TERRORISM

Islamic radical accused of destroying Timbuktu mausoleum in court

Ahmad Al Mahdi Al Faqi, left, in September.

Ahmad Al Mahdi Al Faqi, left, in September.  (AP Photo/Robin van Lonkhuijsen, Pool)

Ahmad Al Faqi Al Mahdi was an enthusiastic member of a radical Islamic occupying force that systematically destroyed most of Timbuktu's World Heritage-listed mausoleums in 2012, prosecutors alleged Tuesday at an International Criminal Court hearing.

Al Mahdi is the first suspect to face an ICC charge of deliberately attacking religious or historical monuments, in a case the court's chief prosecutor likened to the destruction last year by Islamic State extremists of historic ruins in the Syrian city of Palmyra.

The case involves "the destruction of irreplaceable historical monuments" and a "callous assault on the dignity and identity of entire populations and their religion and historical roots," Prosecutor Fatou Bensouda told judges at a hearing to establish whether evidence is strong enough to put Al Mahdi on trial.

Bensouda said Al Mahdi, also known as Abou Tourab, helped organize the destruction of nine mausoleums and a mosque's door in 2012. All but one of the buildings was on the UNESCO list of World Heritage sites, she said.

Al Mahdi, dressed in a white robe, stood briefly to say he understood the case against him. He wasn't required to enter a plea.

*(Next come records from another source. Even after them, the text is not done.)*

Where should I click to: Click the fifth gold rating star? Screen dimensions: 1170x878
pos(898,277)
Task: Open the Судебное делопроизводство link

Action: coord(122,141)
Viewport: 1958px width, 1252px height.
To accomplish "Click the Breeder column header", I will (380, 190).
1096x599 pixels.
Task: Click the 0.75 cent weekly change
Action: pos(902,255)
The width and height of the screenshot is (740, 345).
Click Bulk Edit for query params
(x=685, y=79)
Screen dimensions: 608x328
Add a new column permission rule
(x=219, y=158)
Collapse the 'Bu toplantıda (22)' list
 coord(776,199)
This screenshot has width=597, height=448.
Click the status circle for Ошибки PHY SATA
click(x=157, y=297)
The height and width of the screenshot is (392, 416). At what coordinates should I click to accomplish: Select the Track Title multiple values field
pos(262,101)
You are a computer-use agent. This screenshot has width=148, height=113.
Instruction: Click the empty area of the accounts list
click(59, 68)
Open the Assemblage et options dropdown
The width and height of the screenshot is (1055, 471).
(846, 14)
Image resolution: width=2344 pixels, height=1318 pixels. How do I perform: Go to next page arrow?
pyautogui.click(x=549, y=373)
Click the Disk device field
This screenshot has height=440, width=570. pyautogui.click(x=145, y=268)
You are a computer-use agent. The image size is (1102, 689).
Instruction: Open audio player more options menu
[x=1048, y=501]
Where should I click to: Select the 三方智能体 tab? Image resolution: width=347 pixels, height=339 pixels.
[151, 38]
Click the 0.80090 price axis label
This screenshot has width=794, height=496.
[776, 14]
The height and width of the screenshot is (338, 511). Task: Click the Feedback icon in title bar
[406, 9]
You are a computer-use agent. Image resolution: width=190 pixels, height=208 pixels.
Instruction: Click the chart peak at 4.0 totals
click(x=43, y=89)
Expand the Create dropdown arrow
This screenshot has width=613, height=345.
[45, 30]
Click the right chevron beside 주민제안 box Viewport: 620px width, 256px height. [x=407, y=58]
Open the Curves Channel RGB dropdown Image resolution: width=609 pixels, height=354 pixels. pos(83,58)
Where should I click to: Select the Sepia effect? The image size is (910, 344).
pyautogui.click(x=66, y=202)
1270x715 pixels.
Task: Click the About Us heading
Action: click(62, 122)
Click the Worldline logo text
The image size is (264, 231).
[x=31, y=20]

Prosecutors allege he was a member of Ansar Dine, an Islamic extremist group with links to al-Qaida that ruled across northern Mali in 2012. The militants were driven out after nearly a year by a French military intervention. French forces arrested Al Mahdi in October 2014 in Niger and transferred him to ICC custody nearly a year later.

Al Mahdi was a Timbuktu-based expert on Islamic law who was recruited by Ansar Dine to lead a group that enforced the radicals' strict interpretation of Islam on the occupied town's inhabitants, prosecutors say. Judges were shown a video clip of him, an assault rifle slung over his shoulder, reading an Islamic court's sentence to the public.

The radicals destroyed 14 of Timbuktu's 16 mausoleums, one-room structures that house the tombs of the city's great thinkers, calling them totems of idolatry. The mausoleums have since been restored.